London clubbers on Monday flocked to one of the first rule-free live music events since the pandemic began last year, dancing through the night and rejoicing in human interaction as England lifted most Covid-19 restrictions at midnight.
Britain, which has one of the world’s highest death tolls from Covid-19, is facing a new wave of cases, but Prime Minister Boris Johnson is lifting most restrictions in England in what some have dubbed “Freedom Day”.
Epidemiologists are generally sceptical that lifting restrictions is the right thing to do, but many young British people have had enough of more than 1 1/2 years of lockdowns and say they crave a party.
“I have not been allowed to dance for like what seems like forever,” said Georgia Pike, 31, at the Oval Space in Hackney, east London. “I want to dance, I want to hear live music, I want the vibe of being at a gig, of being around other people.”
Beside the zest for fun, though, there was also clear concern about a wave of new cases – more than 50,000 per day across the United Kingdom.
“I am so excited – but its mixed with the sense of impending doom,” said Gary Cartmill, 26.
After rushing to vaccinate its population faster than almost all other European countries, Mr Johnson’s government is betting that England can reopen as fully vaccinated people are less likely to get seriously ill with Covid-19.
Promoters of the event, Rob Broadbent and Max Wheeler-Bowden put up a video of themselves getting a Covid test and urged those told to isolate to do so.
They said they reduced the number of bands and the number of venues and lost money on the event because fewer people than expected attended.
Business owners – including nightclubs, travel companies and the hospitality industry – have been desperate to reopen the economy while many students, young people and parents have quietly disregarded many of the most onerous rules.
Artists say the lockdown has been tough.
James Cox, the 32-year-old lead singer of Crows, a post-punk band playing at The Oval Space, said the last time he had performed live was on Halloween 2020.
“Before this, I had a bit of apprehension that I was not going to like it because its been so long,” Cox said. “As soon as I stood on that stage and started soundchecking, I was like: oh yeah I do like this, I do love this, I was like, this is my passion.”
Outside Egg nightclub in north London clubbers queued for more than an hour and cheered as the clock struck midnight, following a countdown from 10.
Fundraiser Chloe Waite, 37, who was first in the queue, said the occasion was “something we’re going to remember for a long time.”
“It’s going to be a special night,” she said.
“For me this is a New Year’s-type event and something we’re going to remember for a long, long time and we might not get the opportunity for a while.”

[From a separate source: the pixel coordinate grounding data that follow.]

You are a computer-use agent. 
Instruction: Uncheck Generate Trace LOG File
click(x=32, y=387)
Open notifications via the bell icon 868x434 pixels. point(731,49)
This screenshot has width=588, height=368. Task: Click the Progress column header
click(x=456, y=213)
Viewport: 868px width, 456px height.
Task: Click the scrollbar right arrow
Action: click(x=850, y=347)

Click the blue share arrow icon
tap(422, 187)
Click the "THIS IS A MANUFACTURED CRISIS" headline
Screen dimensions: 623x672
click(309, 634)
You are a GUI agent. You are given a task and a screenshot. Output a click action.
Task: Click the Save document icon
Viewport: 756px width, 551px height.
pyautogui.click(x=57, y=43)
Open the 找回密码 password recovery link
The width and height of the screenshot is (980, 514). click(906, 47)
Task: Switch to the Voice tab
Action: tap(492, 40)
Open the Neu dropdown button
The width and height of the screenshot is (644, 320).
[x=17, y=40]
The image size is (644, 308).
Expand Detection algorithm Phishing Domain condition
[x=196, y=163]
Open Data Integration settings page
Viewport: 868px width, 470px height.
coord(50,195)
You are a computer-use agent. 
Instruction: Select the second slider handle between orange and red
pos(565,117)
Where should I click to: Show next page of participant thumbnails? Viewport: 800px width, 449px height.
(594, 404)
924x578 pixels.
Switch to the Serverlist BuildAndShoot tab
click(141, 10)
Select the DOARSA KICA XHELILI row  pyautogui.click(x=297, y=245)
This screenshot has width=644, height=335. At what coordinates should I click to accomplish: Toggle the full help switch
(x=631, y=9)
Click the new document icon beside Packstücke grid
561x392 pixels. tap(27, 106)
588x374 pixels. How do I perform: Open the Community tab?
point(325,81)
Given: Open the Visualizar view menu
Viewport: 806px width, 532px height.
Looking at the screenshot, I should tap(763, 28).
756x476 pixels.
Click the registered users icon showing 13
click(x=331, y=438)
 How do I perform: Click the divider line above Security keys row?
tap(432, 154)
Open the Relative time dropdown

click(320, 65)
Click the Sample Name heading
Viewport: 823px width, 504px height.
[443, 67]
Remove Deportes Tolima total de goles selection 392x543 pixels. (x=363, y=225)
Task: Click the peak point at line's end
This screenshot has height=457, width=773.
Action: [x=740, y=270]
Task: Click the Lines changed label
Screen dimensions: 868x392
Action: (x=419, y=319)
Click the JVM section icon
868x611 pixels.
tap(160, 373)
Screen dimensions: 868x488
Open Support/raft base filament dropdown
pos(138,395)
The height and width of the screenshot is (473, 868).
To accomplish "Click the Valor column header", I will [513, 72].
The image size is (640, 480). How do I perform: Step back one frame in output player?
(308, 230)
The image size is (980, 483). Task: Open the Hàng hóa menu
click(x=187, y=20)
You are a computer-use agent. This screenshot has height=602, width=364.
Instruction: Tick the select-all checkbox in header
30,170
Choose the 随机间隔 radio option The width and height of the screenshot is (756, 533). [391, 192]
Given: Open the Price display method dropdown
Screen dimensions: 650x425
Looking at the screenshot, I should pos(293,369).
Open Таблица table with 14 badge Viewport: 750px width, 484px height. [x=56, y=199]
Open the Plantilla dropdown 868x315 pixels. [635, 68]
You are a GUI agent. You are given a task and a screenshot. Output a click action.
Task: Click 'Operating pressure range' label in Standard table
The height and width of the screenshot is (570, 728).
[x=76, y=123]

Gabriel Wildsmith, 26, a video producer from London, who joined Ms Waite at the front of the line said he had missed “meeting random people” and making friends.
“I’m so excited I’ve been waiting for this for so long… basically since we locked down,” he said.
“I love going to clubs and I love meeting random people. You make great friends and you couldn’t do that until tonight.”
He added: “I’ve been here for an hour, I’m really keen.”